A lot of the remaining issues in this one is on me 

@Philip Dunkley and I had ourselves a nano vape meet, and we are still streamlining the process - took us almost 8 hours to get this done (mostly due to slow editing on my part)...we had a great time though, but going forward we will optimize and improve this process and the resulting episode..just keep watching

Reactions: Like 1


----------



## Stroodlepuff (2/2/15)

Dont know if its just on my pc but its extremely jumpy! Looks like you're a video game glitch from time to time  Otherwise an awesome video well done

Reactions: Agree 1


----------



## Philip Dunkley (2/2/15)

Yep, I noticed that too. Will try and get that sorted next time. Software maybe. Raw Video was perfect!!

Reactions: Agree 1


----------



## Rob Fisher (2/2/15)

Stroodlepuff said:


> Dont know if its just on my pc but its extremely jumpy! Looks like you're a video game glitch from time to time  Otherwise an awesome video well done



Very very JUMPY... I eventually had to listen to it... I thought it was maybe my kak internet connection.


----------



## Paulie (2/2/15)

free3dom said:


> A lot of the remaining issues in this one is on me
> 
> @Philip Dunkley and I had ourselves a nano vape meet, and we are still streamlining the process - took us almost 8 hours to get this done (mostly due to slow editing on my part)...we had a great time though, but going forward we will optimize and improve this process and the resulting episode..just keep watching



Yeah its jumpy i re watched it to make sure! Also thought it was my work connection.

Reactions: Informative 1


----------



## free3dom (2/2/15)

Paulie said:


> Yeah its jumpy i re watched it make sure and also thought it was my work connection.

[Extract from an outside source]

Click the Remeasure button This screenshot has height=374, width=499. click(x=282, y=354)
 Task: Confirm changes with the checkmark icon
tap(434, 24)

Unfortunately we ran way over budget on time and so we did not properly check the final output - we just hoped that it would be okay, and clearly it wasn't. My apologies for the discomfort caused 

Next one will not be like this, I promise

Reactions: Thanks 1


----------



## Carlito (2/2/15)

@Philip Dunkley my man that vid was super sick!! looking forward to a lemo vs billow!!


----------